/ansible-ipsec

IPSec configuration generator for Ansible

GNU General Public License v2.0GPL-2.0

Note: Since the ipsec-tools project has been discontinued and as result the tools have been removed from Debian and Ubuntu, this project requires a substantial design changes.

Host-to-host transport-mode IPSec

Ansible role to enable IPSec encryption between Ansible-managed nodes with minimal performance overhead. This role is especially suitable for protecting communications between farms of cloud servers and can effectively replace the need for the complexity of configuring TLS for each service running on the servers.

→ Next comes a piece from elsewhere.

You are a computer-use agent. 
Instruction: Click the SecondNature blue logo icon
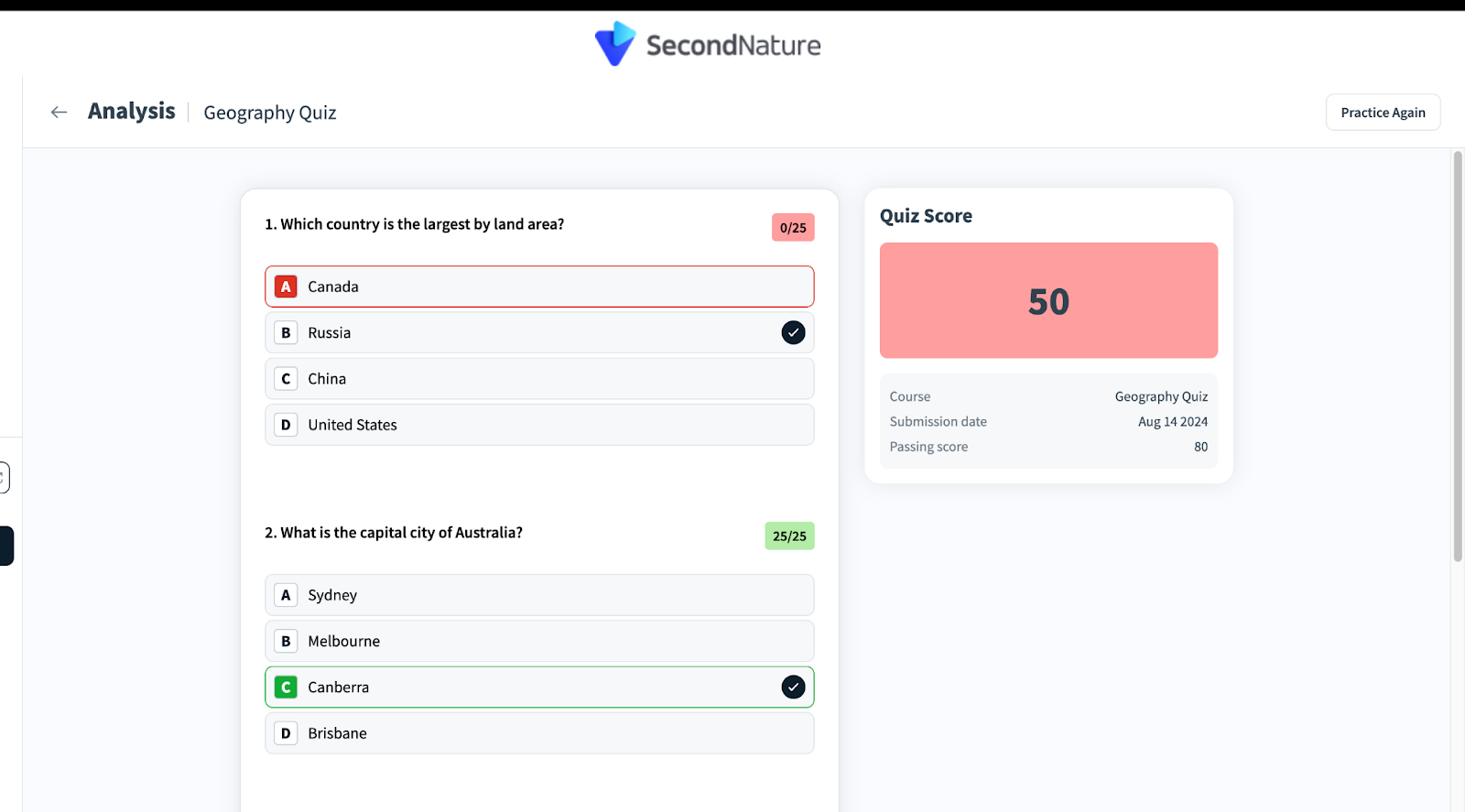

It was designed to provide production-level security with ease of management and deployment in continuous integration environments. The confidentiality of communications depends on a single secret, stored in Ansible configuration, that is further used to derive protocol-level secrets. Full rekeying of the whole network can be achieved as a matter of changing the secret and re-running Ansible playbook.

I do offer professional support for the solution, please contact me for more information.

Changelog

  • v1.1 - full support for IPv6, bugfixes
  • v1.0 - initial release

Inventory

Create group ipsec and add all hosts that should be IPSec connected:

[ipsec]
host1
host2
host3

This role will always create IPSec configuration for full ipsec group on each host, regardless of current play scope limitation. This is to ensure that scope-limited runs don't leave some hosts with IPSec configuration and their counterparts without one, which would cause issues with the require policy.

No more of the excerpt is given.